Movement ahead. Noises. Nailer pressed against the corridor wall. Muffled shouts echoed to him. He peered down the corridor. A ladder led down. He slipped closer and stuck his head close to the hole, listening.

“Get me another seal! No! There! Not there! Here! Here!” More shouts. Crew trying to contain the damage. Trying to block the rushing sea as it poured into the ship.

Nailer peered through the hole. Down below, the corridor was filling with water. Men and women splashed through the water, knee-deep in its embrace. More water sprayed from the walls, and still the crew labored. Nailer wished he had a gun. He could have shot them all… He stifled the thought. It was insane to pick a fight with people who didn’t care about him one way or the other.

One of the crewmen turned. His eyes widened. “Hey!”

Nailer jerked his head back up the hole and ran.

“Boarders!” The cry went up. “Boarders!”

But Nailer was far down the hall. Boots clanged on the ladder as he ducked into a cabin and closed the door. He was in a crew cabin, bunks and gear strewn wildly by the heaving of the ship. Boots pounded past.

Nailer took a deep breath and slipped back out. The tilt of the ship was making it difficult to move around. The corridors were all canted so that the door in the wall was slowly turning into a door in the floor. He actually had to lift the door in order to slide out of the room, and then he slid to the far side of the corridor before getting his footing. The ship was trying to turn turtle. He scrambled for the ladder, praying that he wasn’t about to run into more crew.

Climbing down was an odd experience of scrambling nearly sideways. The entire ship was almost on its side. Water poured around him. He ran past where the crew had sealed off a part of the cargo hold, headed deeper into the belly of the torn ship, searching desperately through cabins and storerooms. He found no one. Everyone had to be abovedecks or busy fighting to control the flooding. He was alone. Finally he gave up on stealth and simply shouted.

“Lucky Girl! Where the hell are you? Nita!”

No response.

She had to be higher up; that was the only answer. He’d somehow missed her.

Or else she’d been drugged.

Or she’d been taken off already.

Or she’d never been here at all.

He grimaced. She could have been left back in the Orleans. Or killed. He slogged through water, trying to find his way out. The water was in all the decks now. The wall had become the floor, and he was having a hard time keeping his orientation as the ship went onto its side. The ship jerked. The world turned again. Water sprayed. He yanked open a door and was rewarded with a flood of water that sent him sprawling and sliding down the corridor before he came up gasping and managed to get to his feet. He fled the rising waters.

“Lucky Girl!”

Still nothing. Water was everywhere. LEDs were shorting out, sending portions of the ship into blackness. The ship was sinking. He had to get out. Judging from the empty corridors and rooms, even the crew had run. He wondered what had happened with the fight. Who had won?
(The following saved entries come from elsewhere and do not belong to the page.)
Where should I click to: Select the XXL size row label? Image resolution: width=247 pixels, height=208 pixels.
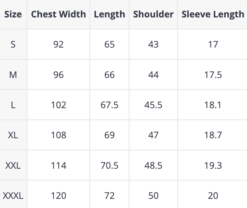13,165
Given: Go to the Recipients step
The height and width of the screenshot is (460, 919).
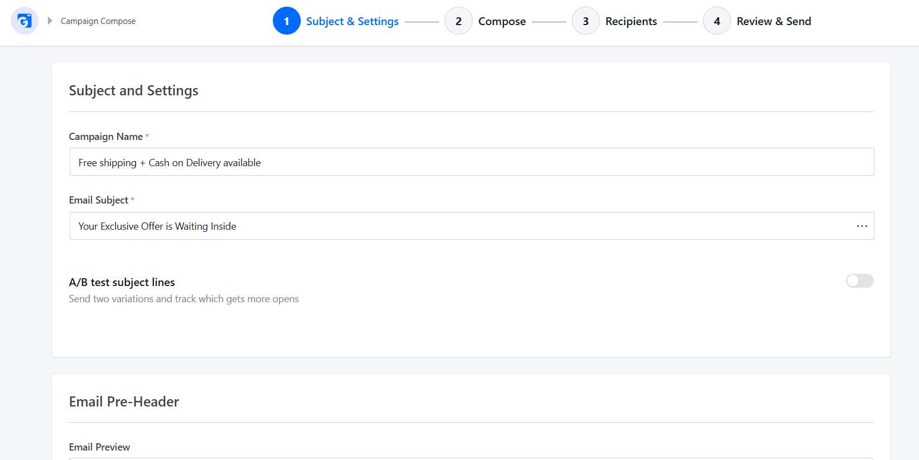Looking at the screenshot, I should click(631, 21).
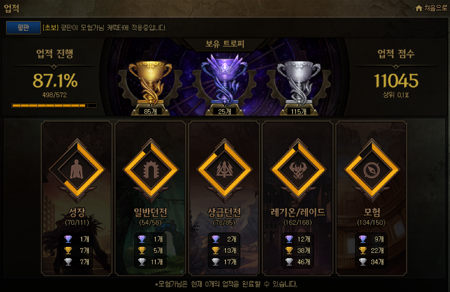The image size is (450, 292).
Task: Click the silver trophy 17개 row in 상급던전
Action: (224, 262)
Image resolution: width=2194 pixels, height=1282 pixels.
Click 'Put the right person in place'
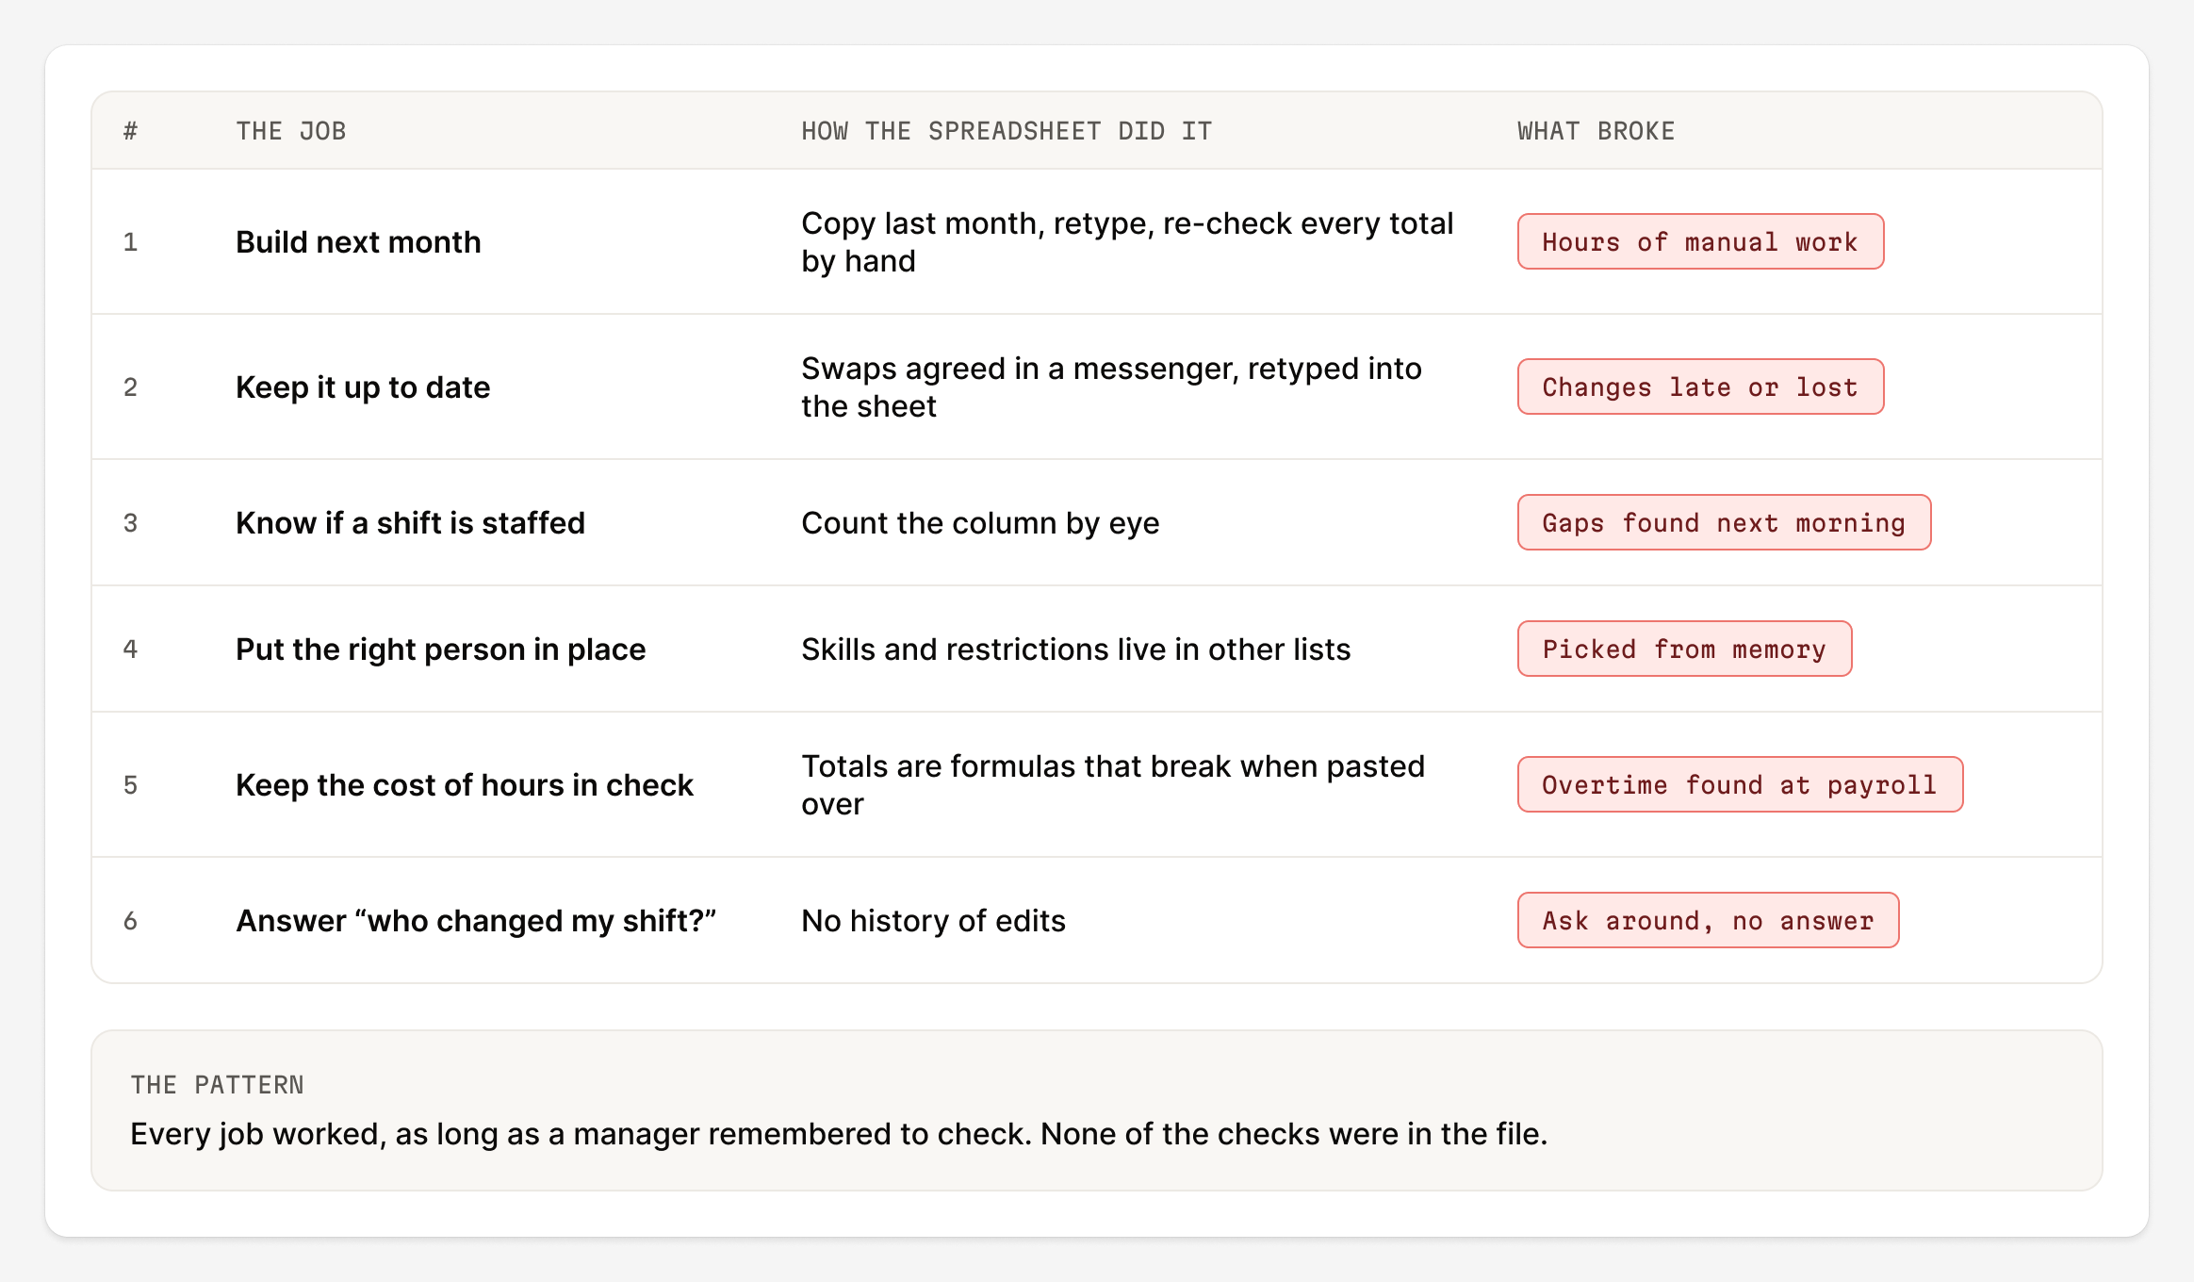(x=440, y=649)
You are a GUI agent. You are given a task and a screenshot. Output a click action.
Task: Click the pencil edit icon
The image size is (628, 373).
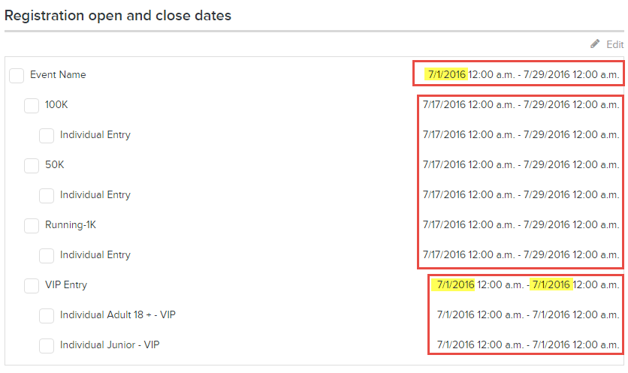[x=595, y=44]
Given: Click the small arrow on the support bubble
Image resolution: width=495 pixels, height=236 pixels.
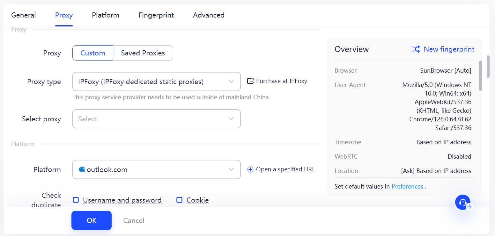Looking at the screenshot, I should tap(469, 207).
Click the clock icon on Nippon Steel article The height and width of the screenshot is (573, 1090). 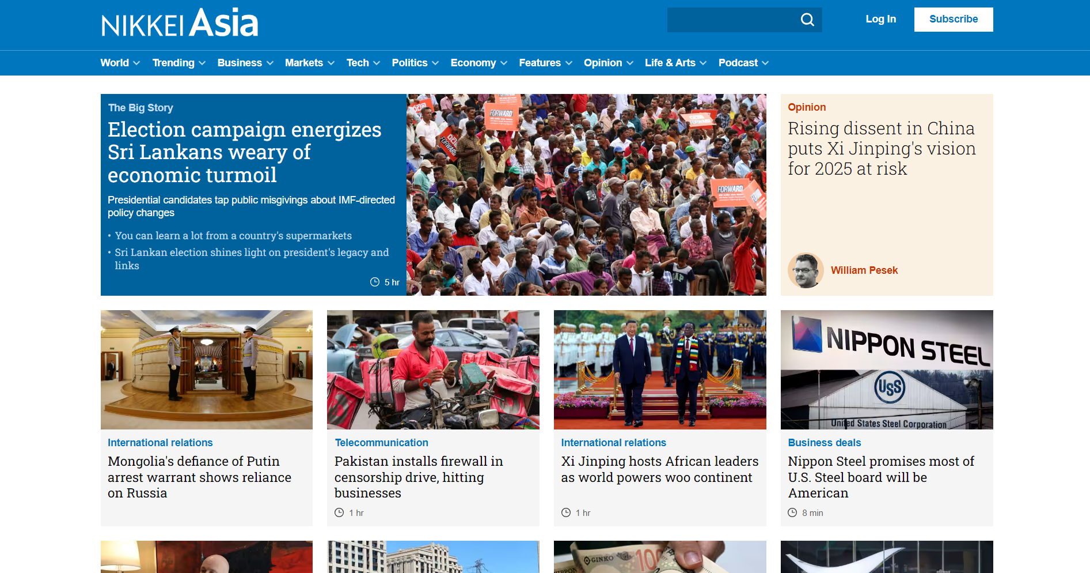792,513
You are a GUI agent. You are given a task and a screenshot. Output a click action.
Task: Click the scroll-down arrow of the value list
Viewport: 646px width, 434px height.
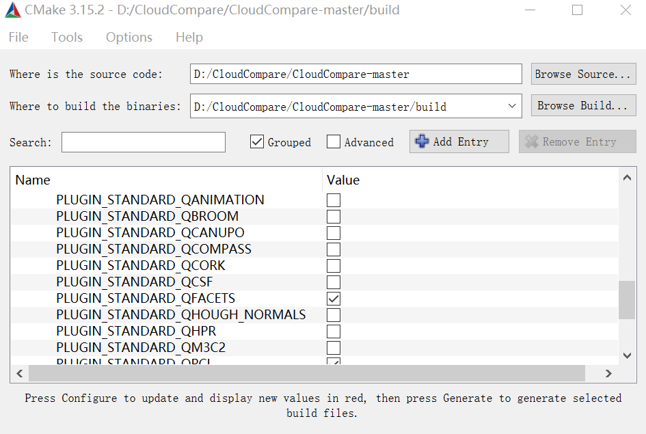click(627, 355)
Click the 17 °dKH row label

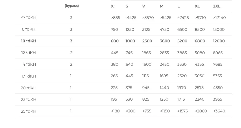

He scrambled through corridors made topsy-turvy by the ship’s cant. The smell of oiled machinery was strong in his nostrils, reeking. It was like being back on one of the ship-breaking wrecks. Like being trapped in the oil room.

He pushed open another door and crawled through. He was lost all right. Inside, the hydrofoil gearings for the Pole Star sat in red dimness, clicking gears and whirring automation mechanicals for the sails and hydrofoils and parasail reels. Warning signs said: SPEED MECHANICALS IN USE! WATCH HANDS AND LOOSE CLOTHING. Nailer was amused that he could actually make out the meanings now. He was going to drown, but hey, he could read.